It’s been powerful for me to do this over the last few years so I wanted to share it with you in case it could be helpful for you too. Hang in there, Easter is coming, and “There is no cross to bear that Christ has not already borne for us, and does not now bear with us.” (JP II)

+ I thought of this reflection at Mass yesterday. It’s such a powerful reminder to trust that when Jesus needs something from us, He has a plan. So the cross that has been placed in our lives? There is a future for it, there is a hope for it. Jesus shows us the way this week: “When Jesus got to Jerusalem and needed a mount, he sent some apostles to find a certain colt. When the owners asked where they were taking it, they were to say, “The Master has need of it.”

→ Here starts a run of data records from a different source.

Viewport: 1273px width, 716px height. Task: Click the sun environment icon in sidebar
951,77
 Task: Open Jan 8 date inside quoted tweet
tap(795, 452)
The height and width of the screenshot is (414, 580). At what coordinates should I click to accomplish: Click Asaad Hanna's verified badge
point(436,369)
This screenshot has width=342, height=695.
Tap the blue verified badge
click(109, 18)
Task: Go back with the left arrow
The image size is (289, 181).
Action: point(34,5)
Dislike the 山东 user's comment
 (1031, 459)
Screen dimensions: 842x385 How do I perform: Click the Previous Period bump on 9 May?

That was enough. There was no need of explanation, no justification beyond the promise that God had a plan. I’ve been working hard on this, on taking my loss and heartbreak and minor inconveniences and saying, “The Master has need of it.” I’ve been trying to let that be enough… And all throughout, the words of St. John Henry Newman have been running through my mind. “He knows what he is about.” I don’t need to understand what God is doing. I can hold fast to the one who loves me perfectly. When his will is hard and his ways concealed from me, I can cling to the God who handed himself over for me and remind myself, “The Master has need of it. And he knows what he is about.” — Meg Hunter-Kilmer

+ A reflection on this prayer we say at every Mass: “Lord, I am not worthy that you should enter under my roof, but only way the Word and my soul shall be healed.”

+ “Where most men work for degrees after their names, we work for one before our names: “Saint.” — Mother Angelica

+ “Jesus is worth everything you are on the fence about giving up and more.” — Lisa Whittle

+ Mary of Bethany was generous with the Lord — anointing His feet with the perfumed oil in today’s Gospel reading, at that dinner together. And it brought Jesus comfort. Maybe the smallest touch of peace. How can we be extravagant with God this week? How can we be lavish with Him? How can we abandon practicality in the name of Love? To comfort Him. To love Him. — here

+ A reminder for these last few days of Lent: 🌸 The feasting will be longer than the fasting. 🌸 One of my favorite details about Easter is that the season lasts 50 days — 10 days longer than Lent. This reminds us that the feasting in heaven never ends, and all that we endure in the here & now can be transformed and redeemed. Because of Jesus, we have this hope.